Will 5G need an iconic device to drive consumer adoption?
The other day, when waiting for a train at a bustling station, I used my smartphone to immerse myself in a very interesting panel discussion streamed live by the Washington Post via Facebook. However, this experience was far from enjoyable as I experienced some major interruptions due to high latency. Such troubles made my questions to the panel out of context since they were arriving with a delay. Latency ruined the whole experience, and the questions I posted remained unanswered. Consequently, I lost interest in following the panel.
This incident made me wonder what experience I could have had if 5G were already in place. Using communication apps often, I think I would have really benefited from a VR app making me feel as if I were not only listening to the discussion streamed live but also giving me the feeling that I can pose questions as if I were there for real.
As it turns out, I am not the only one thinking that communication apps can benefit greatly from 5G.
A study called Factors for 5G consumer success conducted by Ericsson Consumer & IndustryLab suggests that the majority of respondents in 50 countries worldwide think that communication apps will be among the first ones to benefit from the new generation of connectivity. At the same time, consumers also believe that a whole new class of devices is needed to deal with 5G speeds. And they are ready to embrace such a technology. In fact, globally, one-fifth of the respondents said that they will upgrade to a 5G handset as soon as networks are available; while half of the surveyed consumers responded that they are ready to upgrade within one year from the launch.

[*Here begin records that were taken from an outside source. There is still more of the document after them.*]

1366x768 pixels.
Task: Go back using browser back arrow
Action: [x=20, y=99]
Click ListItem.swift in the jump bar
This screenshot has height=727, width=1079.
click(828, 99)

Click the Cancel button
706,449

New devices, services and apps will drive 5G consumer adoption
App analytics company App Annie predicts that the app economy will be worth USD 6.3 trillion by 2021. Games will continue to drive revenue, growing to USD 105 billion by that time, and non-game revenue will triple to over USD 34 billion, with apps for video, music, dating, education, and productivity leading the way.
Two-thirds of consumers globally believe 5G will pave the way for radically new apps and services. Because consumers today are much more aware of the services that could be enriched with 5G rather than the 5G technology per se, these new devices, apps and services will largely drive the consumer success of 5G.

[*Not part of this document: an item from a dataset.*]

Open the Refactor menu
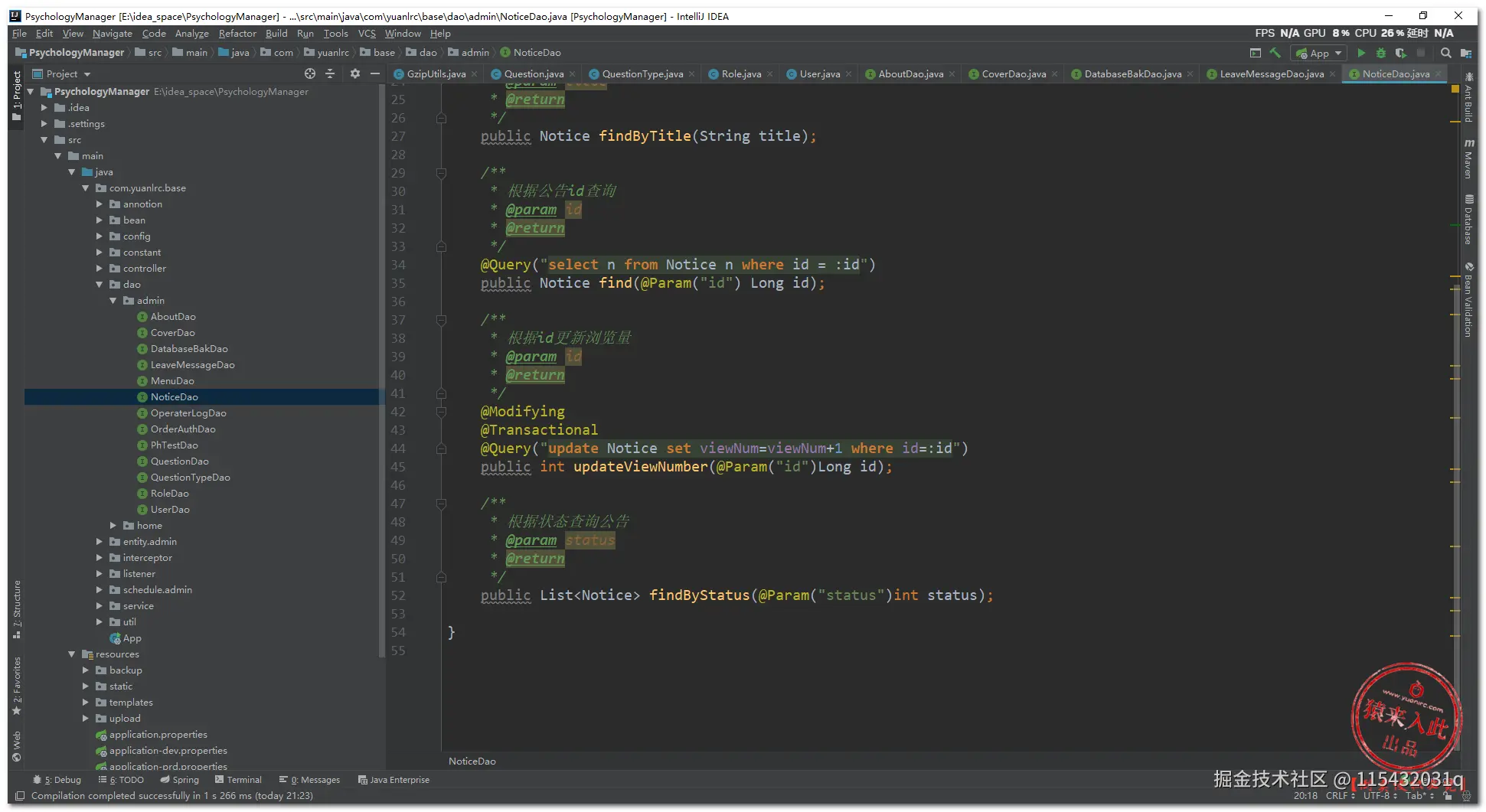The image size is (1486, 812). coord(237,34)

From incremental changes to completely new services and applications
Although faster connection is the main consumer expectation – 60 percent anticipate 5G to be faster than current networks –connection speed is not the only expectation from the new generation of connectivity.
The top four service areas that consumers expect to benefit from 5G are: social and communication apps, home security and automation, VR-based shopping and self-driving cars. The graphic below presents the share of consumers that believe that each of the applications will benefit from 5G. The area of a given rectangle reflects the relative size of the group of people that agree with the statement that 5G will benefit a particular service.
Perhaps, in the future, communication apps will offer to consumers Star Wars-like hologram calls and 3D live VR enabled by 360-degree UHD cameras on their devices. Personally I hope to have something like this in a just a few years. But this poses a big question about what features and capabilities will be included into future 5G devices? And what will those devices look like?
In other words, will 5G need an iconic device to drive adoption?